Es war einiger der wenigen bedeckten Tage in Portugal, der Nebel lag fast wie ein feiner Regen auf die Haut, als wir Tamera erreichten. Der erste Eindruck war beeindruckend. Mitten in der sonst so ausgedörrten Landschaft tat sich plötzlich eine Seenlandschaft auf, die blühendes Leben eröffnet. Und als unser Rundgang begann, kam auch die Sonne raus, die als zentrale Energiequelle im „Solar Village“ genutzt wird. Das Modelldorf für 50 Menschen, das sich autark mit Energie für Wärme, Kochen und Strom versorgt. Der süddeutschen Physikers und Erfinder Jürgen Kleinwächter liefert die Technologie, die keiner großindustrieller Fertigungsprozesse bedarf und deswegen auch in Entwicklungsländern hergestellt und betrieben werden. (Film The Solar Power Village)

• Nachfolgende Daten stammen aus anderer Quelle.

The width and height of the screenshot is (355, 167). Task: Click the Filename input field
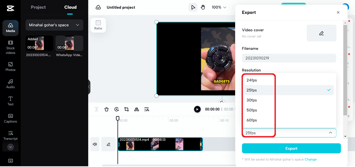coord(289,58)
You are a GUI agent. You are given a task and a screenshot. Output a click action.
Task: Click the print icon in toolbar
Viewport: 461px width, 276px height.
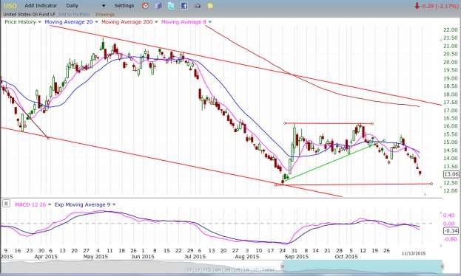point(198,6)
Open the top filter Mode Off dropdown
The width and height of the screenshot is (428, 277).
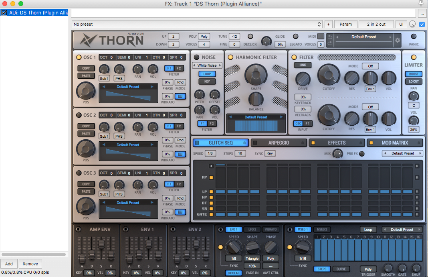(370, 66)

Ausbildung im Global Campus

Die Seenlandschaft ist in Zusammenarbeit mit dem österreichischen Agrarreformer Sepp Holzer entstanden. Eine Reihe großer Rückhaltebecken machen zusammen mit der umgebenden Permakultur das umliegende Land wieder feuchter und fruchtbarer. Denn in Portugal fällt genauso viel Regen wie in Deutschland. Nur muss das Wasser des Winters auch für den Sommer erhalten bleiben. Tamera ist auch ein weltweit vernetzter Ausbildungsort. Aus allen Erdteilen kommen junge Friedensarbeiter, um hier zu studieren und sich in den Kenntnissen und Fähigkeiten auszubilden, die für den Aufbau von Friedensdörfern und autonomen Siedlungen gebraucht werden. Der Campus von Tamera ist Teil des „Globalen Campus“. Seit 2006 haben über 150 StudentInnen eine mehrmonatige bis 3-jährige Friedensausbildung durchlaufen.

Natürlicher Lebensraum für Kinder und Pferde

Wir gingen weiter über das Gelände, auf dem uns viele lächelnde und offene Menschen begegneten und kamen zum Platz der Kinder, ein geschützter Lebens- und Lernraum. Schwerpunkte der Schulausbildung in Tamera sind neben den Grundfächern Sprachen, Mathematik und Weltkunde der Kreativbereich Musik, Kunst und Theater und internationale Netzwerkarbeit mit Kindern aus aller Welt, eine Escola de Esperança: „Schule der Hoffnung“. Doch nicht nur Kinder, sondern auch Pferde haben in Tamera eine besondere Heimat gefunden. 11 Pferde leben das ganze Jahr über frei auf großen Koppeln mit einem freizugänglichen großen Offenstall. Zukünftig sollen die Pferde möglichst artgerecht und dennoch im Kontakt mit dem Menschen leben. Deshalb werden eingezäunte Waldstücke als zusätzlichen Lebensraum erschlossen.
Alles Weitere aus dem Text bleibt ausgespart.